Stored data entries:

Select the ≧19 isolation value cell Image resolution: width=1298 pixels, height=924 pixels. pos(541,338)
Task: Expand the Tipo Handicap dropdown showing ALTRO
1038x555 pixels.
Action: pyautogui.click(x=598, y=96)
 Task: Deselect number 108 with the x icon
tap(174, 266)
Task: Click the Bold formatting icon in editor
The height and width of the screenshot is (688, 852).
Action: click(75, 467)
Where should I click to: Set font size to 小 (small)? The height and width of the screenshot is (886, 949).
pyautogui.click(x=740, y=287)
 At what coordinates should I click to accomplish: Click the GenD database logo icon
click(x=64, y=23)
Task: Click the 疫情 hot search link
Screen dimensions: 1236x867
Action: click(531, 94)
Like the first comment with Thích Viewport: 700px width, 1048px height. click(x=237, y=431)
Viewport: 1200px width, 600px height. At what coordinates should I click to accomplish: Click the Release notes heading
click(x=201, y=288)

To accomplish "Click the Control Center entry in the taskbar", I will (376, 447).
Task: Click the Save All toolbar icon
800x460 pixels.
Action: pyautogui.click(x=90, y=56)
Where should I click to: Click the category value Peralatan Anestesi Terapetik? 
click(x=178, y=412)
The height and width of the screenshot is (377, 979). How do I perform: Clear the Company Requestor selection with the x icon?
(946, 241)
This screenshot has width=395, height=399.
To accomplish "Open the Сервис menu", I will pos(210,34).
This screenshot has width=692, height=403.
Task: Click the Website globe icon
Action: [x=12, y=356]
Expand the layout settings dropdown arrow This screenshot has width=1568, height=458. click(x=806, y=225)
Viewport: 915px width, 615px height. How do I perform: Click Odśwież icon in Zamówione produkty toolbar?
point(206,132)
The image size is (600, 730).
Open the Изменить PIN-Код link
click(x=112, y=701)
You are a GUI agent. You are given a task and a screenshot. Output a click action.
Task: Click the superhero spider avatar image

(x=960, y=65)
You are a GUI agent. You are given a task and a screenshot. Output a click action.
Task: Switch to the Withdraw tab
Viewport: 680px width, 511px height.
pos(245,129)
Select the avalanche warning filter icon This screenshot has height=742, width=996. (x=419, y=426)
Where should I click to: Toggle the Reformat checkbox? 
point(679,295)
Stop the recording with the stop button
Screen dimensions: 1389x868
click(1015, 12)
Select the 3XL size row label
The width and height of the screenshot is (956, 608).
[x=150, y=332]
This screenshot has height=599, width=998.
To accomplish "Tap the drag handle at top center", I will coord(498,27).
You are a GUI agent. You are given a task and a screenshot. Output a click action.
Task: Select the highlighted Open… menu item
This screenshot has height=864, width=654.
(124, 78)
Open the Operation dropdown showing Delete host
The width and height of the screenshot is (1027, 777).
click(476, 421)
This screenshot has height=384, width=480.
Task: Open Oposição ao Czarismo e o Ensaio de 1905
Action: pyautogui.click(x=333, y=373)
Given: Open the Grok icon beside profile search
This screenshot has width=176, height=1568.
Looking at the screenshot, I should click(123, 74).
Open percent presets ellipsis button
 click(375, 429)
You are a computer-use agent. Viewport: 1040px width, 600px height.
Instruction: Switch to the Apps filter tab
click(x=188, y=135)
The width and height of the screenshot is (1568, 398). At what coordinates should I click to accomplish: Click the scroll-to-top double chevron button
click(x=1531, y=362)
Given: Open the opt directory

- **WHAT THIS TASK INVOLVES**: Return all lines in the entries above that carry the word "search".

- **EXERCISE OUTPUT**:
Task: Click the 疫情 hot search link
Given: Open the Grok icon beside profile search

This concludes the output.